The Magic Parlour at The Palmer House Hilton has been a Chicago staple for a decade. Before that, it enjoyed a run at The Chopin Theatre in Wicker Park. Dennis Watkins had tapped into an audience that appreciated his ability to possess both the wow factor with his skilled illusions and mentalism and also recognized the importance of the intimate experience when it came to magic. How does one take that experience and transfer it to the confines (bus also, comfort) of their home? It is no surprise that open run live performances have had to pivot to virtual solutions lest they are forgotten by their fans in this age of uncertainty. The Magic Parlour at Home takes the extra steps to acknowledge, appreciate and relate.
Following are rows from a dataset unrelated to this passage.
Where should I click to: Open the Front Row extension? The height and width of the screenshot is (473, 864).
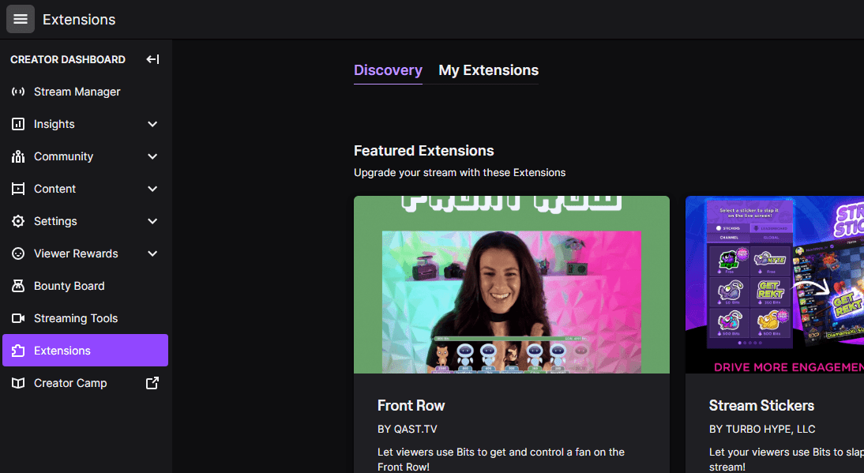tap(411, 405)
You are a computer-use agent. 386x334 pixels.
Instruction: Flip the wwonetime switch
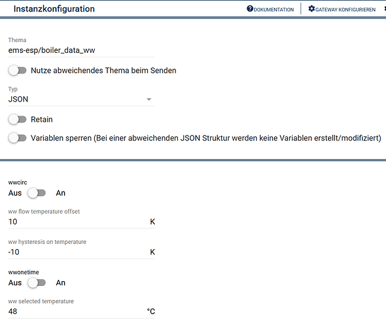pyautogui.click(x=37, y=283)
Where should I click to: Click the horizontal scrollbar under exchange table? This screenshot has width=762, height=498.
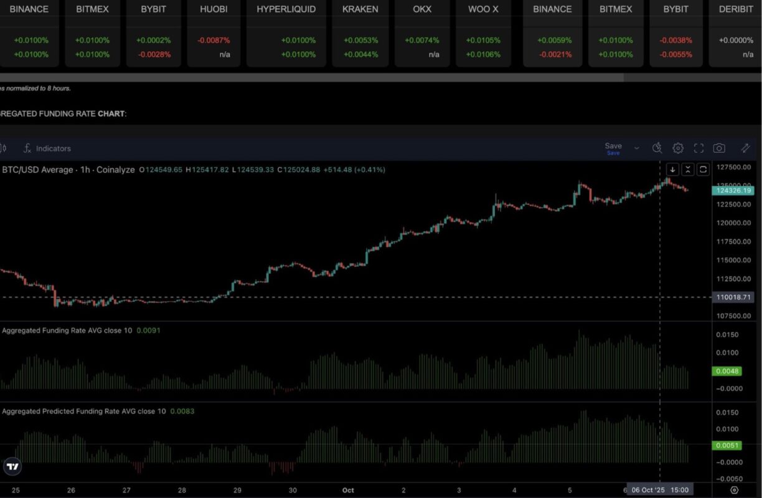[311, 78]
As one enters the Zoom waiting area, an assistant checks you in. At the top of the show, an instructional video very clearly spells the rules of the experience so even those who have never Zoomed before can follow without a hitch. Even so, the unpredictability of individuals’ internet speed and knowledge of computer navigation can be a factor and even a seasoned professional like Watkins spends a portion of their performance dealing with technical issues. However, it’s part of the charm and those hiccups are just a reminder how performances are now oscillating between the emulation of the live audience experience and the comforting admission that most of us are watching without wearing pants.
Dennis Watkins invites audiences into his personal life
In tune with recognizing that the production is home based, Watkins early on tackles how he has managed to transform his basement into a studio for his virtual performances. There are two camera angles that he toggles between by having a cellphone on his desk. His sleight of hand and multitasking prove to be excellent skills as the switching between those angles is seamless. There is a monitor which displays his virtual guests as he pulls them in because —what is a magic show without audience participation?!? Consequently, the featured guest becomes someone whose reactions you invest in. Unlike a live performance where you would normally stare into the back of the participant’s head or if they have been called on stage, feel their discomfort with being under the spotlight, the participant is highlighted on screen with Watkins. You can see the reactions on their face. Virtual audience participation seems to feel less forced and more genuine, at least to this writer team.
But the invitation into the tech aspect of Watkins’ show isn’t the only intimate sharing in The Magic Parlour at Home. Numerous times, Dennis’ grandfather is introduced as the figure who ignited the love of magic within his grandson, our host. Anecdotes about his grandfather’s skills serve as transitional material from one trick to the next. You too may also find that they help to bring humanity and relativity to the magician. Mysticism surrounds Watkins’ craft. Meanwhile, he reiterates his consistent message: “You, too, are magic!”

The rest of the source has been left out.